[START OF Provided material]
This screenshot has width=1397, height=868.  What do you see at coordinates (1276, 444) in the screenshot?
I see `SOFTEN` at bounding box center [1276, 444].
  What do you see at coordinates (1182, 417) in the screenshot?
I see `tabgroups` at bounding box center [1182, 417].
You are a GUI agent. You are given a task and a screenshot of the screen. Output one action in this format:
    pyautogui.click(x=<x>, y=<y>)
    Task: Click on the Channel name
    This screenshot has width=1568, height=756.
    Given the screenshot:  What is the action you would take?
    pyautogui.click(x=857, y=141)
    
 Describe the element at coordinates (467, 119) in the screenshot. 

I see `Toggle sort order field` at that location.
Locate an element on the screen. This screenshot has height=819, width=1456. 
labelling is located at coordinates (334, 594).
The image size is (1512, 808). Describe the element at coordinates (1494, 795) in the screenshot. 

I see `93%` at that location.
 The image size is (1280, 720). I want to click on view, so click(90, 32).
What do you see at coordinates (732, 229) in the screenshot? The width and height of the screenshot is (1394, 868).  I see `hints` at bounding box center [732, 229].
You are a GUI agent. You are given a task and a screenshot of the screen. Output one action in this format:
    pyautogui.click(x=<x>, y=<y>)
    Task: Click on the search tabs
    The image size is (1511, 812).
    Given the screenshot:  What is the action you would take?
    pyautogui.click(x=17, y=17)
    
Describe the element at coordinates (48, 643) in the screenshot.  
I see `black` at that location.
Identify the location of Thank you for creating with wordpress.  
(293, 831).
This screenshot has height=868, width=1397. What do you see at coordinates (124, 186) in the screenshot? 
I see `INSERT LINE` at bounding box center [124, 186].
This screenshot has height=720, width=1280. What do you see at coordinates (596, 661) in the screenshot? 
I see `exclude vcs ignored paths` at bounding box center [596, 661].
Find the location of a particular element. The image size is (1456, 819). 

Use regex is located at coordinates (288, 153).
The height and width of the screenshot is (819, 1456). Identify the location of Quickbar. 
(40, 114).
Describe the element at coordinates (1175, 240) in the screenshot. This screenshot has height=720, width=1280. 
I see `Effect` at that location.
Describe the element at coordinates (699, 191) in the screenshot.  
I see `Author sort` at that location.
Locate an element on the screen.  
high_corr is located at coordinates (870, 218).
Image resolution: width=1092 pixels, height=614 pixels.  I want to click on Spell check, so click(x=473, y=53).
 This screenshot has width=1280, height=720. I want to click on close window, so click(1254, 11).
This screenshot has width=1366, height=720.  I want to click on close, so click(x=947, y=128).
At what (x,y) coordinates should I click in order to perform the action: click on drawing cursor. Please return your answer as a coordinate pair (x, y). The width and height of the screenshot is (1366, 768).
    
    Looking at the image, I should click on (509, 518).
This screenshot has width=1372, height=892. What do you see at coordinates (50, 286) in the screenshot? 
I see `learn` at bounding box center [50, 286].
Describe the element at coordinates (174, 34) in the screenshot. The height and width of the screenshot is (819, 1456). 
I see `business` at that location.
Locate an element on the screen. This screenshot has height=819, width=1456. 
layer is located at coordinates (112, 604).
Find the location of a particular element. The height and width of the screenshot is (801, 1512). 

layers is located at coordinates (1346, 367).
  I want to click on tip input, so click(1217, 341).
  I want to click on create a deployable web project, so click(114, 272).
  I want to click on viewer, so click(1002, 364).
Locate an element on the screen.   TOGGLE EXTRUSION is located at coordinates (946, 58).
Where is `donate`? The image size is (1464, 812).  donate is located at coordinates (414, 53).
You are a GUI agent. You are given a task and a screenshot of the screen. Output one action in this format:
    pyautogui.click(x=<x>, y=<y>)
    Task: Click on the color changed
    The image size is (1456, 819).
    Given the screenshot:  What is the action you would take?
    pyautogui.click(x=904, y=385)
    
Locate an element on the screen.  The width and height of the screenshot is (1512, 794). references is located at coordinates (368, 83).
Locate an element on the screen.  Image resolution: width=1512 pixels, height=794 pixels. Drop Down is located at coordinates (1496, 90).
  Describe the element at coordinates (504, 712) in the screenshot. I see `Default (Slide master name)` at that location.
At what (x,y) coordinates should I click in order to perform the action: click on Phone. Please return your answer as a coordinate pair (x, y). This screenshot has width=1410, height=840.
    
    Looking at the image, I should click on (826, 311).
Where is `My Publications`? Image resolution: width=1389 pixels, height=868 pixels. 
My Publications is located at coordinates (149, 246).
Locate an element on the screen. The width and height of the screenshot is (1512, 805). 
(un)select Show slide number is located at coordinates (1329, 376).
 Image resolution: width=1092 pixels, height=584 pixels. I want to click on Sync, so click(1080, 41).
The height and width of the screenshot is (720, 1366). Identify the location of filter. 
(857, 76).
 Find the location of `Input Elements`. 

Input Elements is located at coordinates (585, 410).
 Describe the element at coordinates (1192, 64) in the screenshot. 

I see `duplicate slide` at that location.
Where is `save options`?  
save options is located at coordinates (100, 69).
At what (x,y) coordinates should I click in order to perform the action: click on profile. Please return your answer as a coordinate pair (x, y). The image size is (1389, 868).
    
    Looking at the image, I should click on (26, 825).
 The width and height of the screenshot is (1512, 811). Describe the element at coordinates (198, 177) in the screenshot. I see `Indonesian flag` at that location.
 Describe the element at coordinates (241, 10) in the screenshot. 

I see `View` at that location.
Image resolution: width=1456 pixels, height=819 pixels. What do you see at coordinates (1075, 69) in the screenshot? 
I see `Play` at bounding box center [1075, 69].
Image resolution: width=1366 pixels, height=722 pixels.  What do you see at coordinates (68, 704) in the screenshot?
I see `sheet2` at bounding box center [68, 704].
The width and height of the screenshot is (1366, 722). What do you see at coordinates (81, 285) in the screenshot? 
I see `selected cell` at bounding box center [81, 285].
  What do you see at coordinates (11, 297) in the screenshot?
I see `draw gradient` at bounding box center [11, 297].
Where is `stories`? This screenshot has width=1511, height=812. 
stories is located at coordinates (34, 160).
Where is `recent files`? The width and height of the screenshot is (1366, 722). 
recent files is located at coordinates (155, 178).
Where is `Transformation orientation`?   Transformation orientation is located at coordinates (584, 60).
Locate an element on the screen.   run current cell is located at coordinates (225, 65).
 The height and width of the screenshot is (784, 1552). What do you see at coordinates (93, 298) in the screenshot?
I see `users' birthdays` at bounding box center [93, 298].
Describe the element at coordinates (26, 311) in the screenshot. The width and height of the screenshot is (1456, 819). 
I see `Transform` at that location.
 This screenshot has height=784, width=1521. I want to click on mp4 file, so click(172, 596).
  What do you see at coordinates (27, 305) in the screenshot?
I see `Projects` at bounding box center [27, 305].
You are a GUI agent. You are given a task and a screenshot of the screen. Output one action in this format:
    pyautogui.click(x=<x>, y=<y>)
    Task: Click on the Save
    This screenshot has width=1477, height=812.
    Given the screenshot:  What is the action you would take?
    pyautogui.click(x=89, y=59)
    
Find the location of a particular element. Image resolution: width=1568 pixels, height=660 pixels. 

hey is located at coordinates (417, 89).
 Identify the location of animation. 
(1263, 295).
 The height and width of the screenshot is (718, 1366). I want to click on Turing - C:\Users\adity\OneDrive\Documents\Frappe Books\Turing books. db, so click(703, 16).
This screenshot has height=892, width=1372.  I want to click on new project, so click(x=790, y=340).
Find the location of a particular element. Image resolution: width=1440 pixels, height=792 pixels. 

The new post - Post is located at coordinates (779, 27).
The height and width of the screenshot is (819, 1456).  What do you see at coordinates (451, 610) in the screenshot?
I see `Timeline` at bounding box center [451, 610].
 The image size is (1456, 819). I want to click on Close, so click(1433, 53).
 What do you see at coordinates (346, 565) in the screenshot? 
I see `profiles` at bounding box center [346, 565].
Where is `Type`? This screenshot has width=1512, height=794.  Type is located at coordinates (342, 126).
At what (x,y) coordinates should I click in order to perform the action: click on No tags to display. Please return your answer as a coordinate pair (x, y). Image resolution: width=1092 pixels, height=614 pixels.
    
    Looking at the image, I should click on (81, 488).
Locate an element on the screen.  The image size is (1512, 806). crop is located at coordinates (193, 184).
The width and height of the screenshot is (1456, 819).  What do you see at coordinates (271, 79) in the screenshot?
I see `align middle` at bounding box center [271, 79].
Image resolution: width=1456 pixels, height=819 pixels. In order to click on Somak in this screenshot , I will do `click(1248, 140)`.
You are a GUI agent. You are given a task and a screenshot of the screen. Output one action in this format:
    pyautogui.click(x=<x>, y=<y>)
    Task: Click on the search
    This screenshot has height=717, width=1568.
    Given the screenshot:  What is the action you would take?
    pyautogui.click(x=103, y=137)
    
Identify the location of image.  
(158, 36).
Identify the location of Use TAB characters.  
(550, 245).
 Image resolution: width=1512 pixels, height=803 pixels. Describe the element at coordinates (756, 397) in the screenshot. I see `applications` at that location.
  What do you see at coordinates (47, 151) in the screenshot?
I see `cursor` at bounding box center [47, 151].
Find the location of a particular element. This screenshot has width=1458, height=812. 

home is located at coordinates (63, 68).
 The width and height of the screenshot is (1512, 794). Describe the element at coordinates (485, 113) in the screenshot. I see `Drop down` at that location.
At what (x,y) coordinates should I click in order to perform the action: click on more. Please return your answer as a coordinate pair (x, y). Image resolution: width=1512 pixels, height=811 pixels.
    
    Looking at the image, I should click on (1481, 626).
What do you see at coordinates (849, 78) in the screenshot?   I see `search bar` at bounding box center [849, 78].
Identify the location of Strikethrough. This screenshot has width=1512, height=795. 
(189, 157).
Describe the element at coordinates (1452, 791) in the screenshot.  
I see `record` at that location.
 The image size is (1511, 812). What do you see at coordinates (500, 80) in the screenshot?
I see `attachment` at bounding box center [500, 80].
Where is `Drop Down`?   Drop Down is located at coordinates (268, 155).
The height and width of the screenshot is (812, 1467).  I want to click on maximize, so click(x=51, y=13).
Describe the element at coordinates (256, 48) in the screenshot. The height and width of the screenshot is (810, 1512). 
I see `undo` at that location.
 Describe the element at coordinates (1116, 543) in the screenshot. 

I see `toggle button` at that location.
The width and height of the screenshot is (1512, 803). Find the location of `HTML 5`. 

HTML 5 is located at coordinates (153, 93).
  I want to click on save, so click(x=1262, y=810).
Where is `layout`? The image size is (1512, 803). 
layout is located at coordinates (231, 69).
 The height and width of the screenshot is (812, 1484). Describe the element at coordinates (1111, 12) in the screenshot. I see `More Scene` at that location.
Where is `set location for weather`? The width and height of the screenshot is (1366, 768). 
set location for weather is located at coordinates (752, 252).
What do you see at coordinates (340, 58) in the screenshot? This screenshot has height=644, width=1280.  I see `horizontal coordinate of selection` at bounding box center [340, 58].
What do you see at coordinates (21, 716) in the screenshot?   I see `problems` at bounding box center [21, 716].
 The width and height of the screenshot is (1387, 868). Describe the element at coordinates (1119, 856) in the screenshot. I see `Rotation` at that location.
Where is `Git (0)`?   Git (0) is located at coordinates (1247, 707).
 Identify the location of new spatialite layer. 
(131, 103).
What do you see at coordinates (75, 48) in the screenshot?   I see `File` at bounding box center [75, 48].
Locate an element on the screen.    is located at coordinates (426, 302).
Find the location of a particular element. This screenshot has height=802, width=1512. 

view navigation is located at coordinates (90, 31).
[END OF Provided material]
__Aim of the exercise__
Return every line from the items above that contains the string "cursor".

__The reply__
At what (x,y) coordinates should I click in order to perform the action: click on drawing cursor. Please return your answer as a coordinate pair (x, y). The width and height of the screenshot is (1366, 768).
I see `cursor` at bounding box center [47, 151].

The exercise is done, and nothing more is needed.